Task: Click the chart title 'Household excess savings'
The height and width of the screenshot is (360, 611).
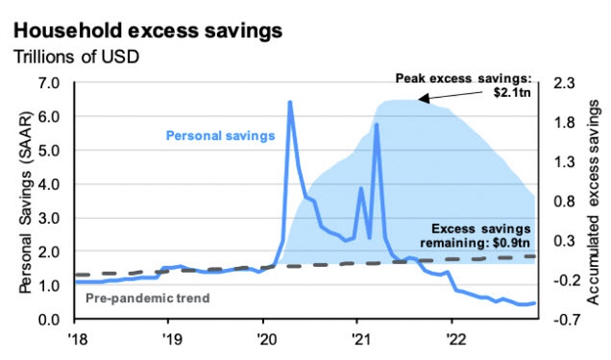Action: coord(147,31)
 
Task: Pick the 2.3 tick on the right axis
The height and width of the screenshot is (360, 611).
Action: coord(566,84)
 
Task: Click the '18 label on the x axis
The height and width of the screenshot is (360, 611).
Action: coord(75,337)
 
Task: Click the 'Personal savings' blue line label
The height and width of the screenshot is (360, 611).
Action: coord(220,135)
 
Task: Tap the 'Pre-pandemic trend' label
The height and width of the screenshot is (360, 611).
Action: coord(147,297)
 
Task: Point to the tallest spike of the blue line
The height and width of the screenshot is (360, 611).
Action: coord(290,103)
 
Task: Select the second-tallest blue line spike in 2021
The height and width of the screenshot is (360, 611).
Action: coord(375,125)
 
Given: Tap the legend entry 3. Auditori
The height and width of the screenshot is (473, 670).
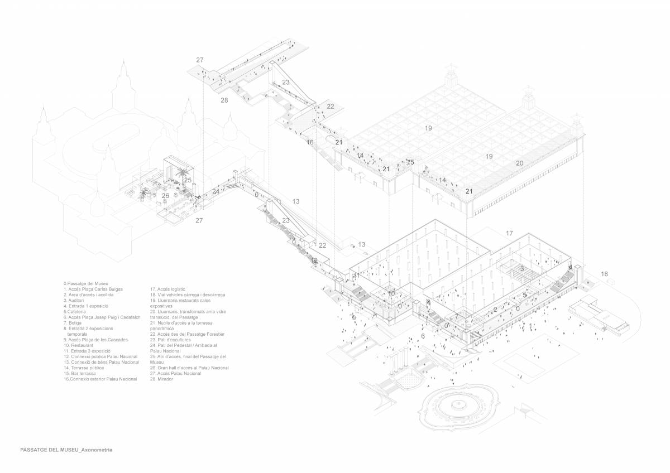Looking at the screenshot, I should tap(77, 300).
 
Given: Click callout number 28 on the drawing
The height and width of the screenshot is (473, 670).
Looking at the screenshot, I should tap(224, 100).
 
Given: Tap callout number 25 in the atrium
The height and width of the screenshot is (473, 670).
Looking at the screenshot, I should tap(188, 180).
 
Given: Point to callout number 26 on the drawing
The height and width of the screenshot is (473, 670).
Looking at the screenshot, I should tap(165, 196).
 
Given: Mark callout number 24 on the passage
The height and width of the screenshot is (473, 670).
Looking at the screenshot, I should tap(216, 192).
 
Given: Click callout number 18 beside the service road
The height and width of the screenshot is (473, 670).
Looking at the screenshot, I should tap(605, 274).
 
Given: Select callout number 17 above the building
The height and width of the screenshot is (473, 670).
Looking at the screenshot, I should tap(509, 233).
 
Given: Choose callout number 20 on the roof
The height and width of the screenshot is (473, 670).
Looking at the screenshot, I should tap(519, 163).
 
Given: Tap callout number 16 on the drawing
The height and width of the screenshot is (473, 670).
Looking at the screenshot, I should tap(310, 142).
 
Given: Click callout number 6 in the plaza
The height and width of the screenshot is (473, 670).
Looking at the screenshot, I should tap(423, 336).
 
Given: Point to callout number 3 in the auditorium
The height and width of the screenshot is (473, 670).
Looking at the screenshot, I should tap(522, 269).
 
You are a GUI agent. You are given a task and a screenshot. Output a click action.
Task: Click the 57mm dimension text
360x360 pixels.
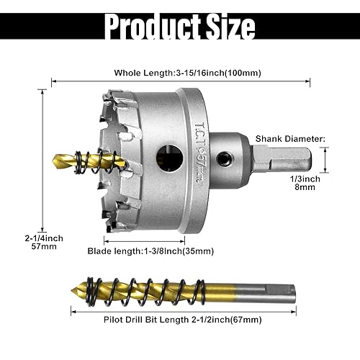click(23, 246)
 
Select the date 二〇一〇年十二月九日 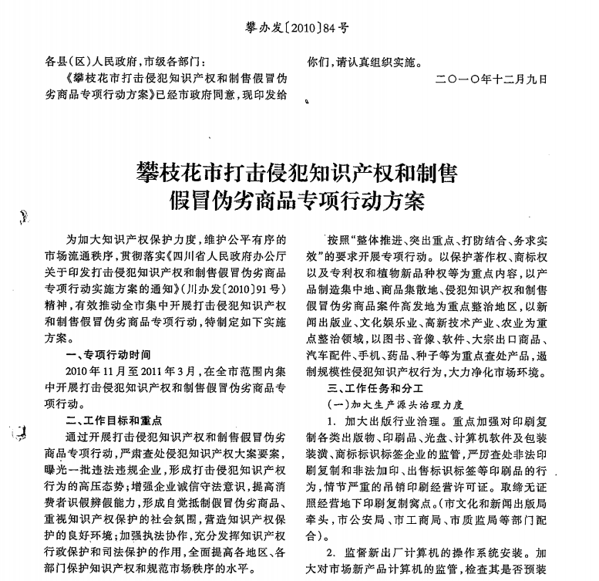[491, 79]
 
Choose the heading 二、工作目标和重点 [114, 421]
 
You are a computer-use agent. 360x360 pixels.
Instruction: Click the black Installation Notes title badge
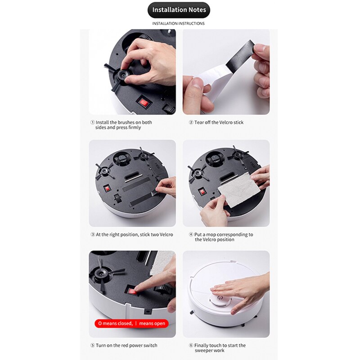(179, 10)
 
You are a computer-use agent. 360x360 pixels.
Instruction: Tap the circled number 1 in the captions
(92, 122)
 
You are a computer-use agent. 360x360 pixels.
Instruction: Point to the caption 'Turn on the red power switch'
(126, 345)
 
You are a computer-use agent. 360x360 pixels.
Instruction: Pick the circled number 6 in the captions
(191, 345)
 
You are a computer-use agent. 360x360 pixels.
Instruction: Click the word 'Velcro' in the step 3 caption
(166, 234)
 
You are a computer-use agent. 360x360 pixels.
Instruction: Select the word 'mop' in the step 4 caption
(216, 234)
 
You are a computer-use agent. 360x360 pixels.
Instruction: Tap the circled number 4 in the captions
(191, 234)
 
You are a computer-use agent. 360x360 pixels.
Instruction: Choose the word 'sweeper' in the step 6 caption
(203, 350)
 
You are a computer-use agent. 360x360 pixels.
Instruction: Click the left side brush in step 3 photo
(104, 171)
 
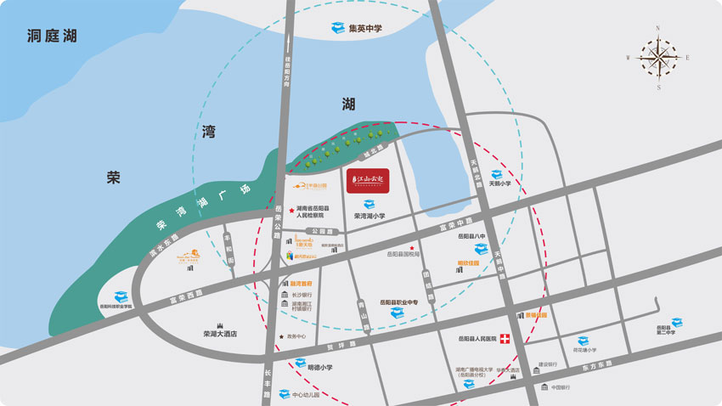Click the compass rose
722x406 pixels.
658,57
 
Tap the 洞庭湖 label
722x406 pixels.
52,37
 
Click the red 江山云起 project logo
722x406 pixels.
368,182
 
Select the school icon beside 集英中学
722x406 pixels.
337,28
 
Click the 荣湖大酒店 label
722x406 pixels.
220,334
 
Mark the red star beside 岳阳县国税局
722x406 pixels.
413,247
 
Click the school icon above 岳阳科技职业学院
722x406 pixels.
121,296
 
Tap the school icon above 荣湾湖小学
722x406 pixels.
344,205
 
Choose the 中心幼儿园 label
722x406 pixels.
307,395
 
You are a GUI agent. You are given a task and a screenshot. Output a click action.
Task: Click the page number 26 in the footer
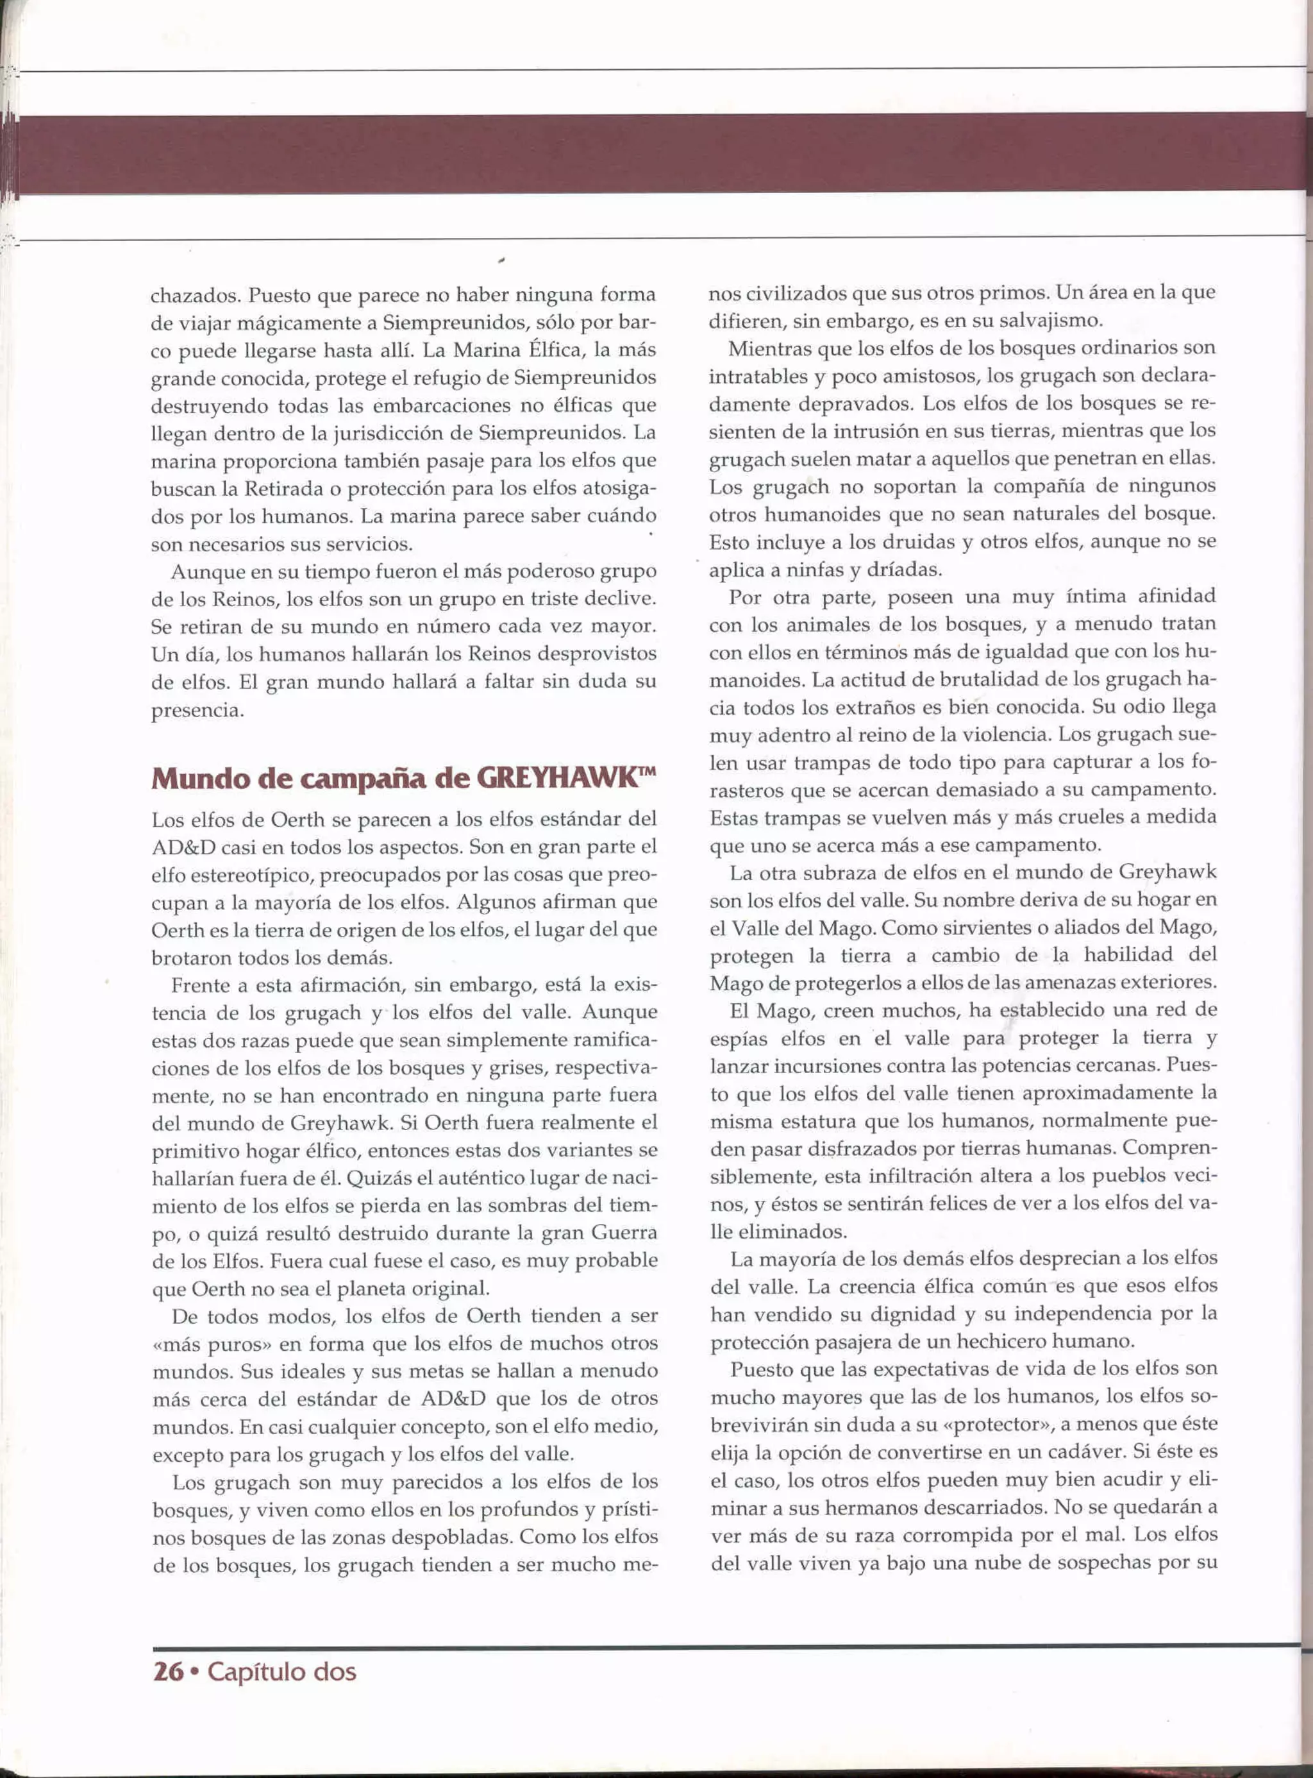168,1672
· · ·
__Aim__: Rewrite everything from the line containing "Task: Pick the 2.3 tick on the right axis" down to the line containing "Action: coord(220,135)", changing "Click" to "Select" and keeping all else as it stands.

__Problem solution__:
Task: Pick the 2.3 tick on the right axis
The height and width of the screenshot is (360, 611).
Action: coord(566,84)
 
Task: Select the '18 label on the x axis
The height and width of the screenshot is (360, 611).
Action: coord(75,337)
 
Task: Select the 'Personal savings' blue line label
The height and width of the screenshot is (360, 611).
Action: coord(220,135)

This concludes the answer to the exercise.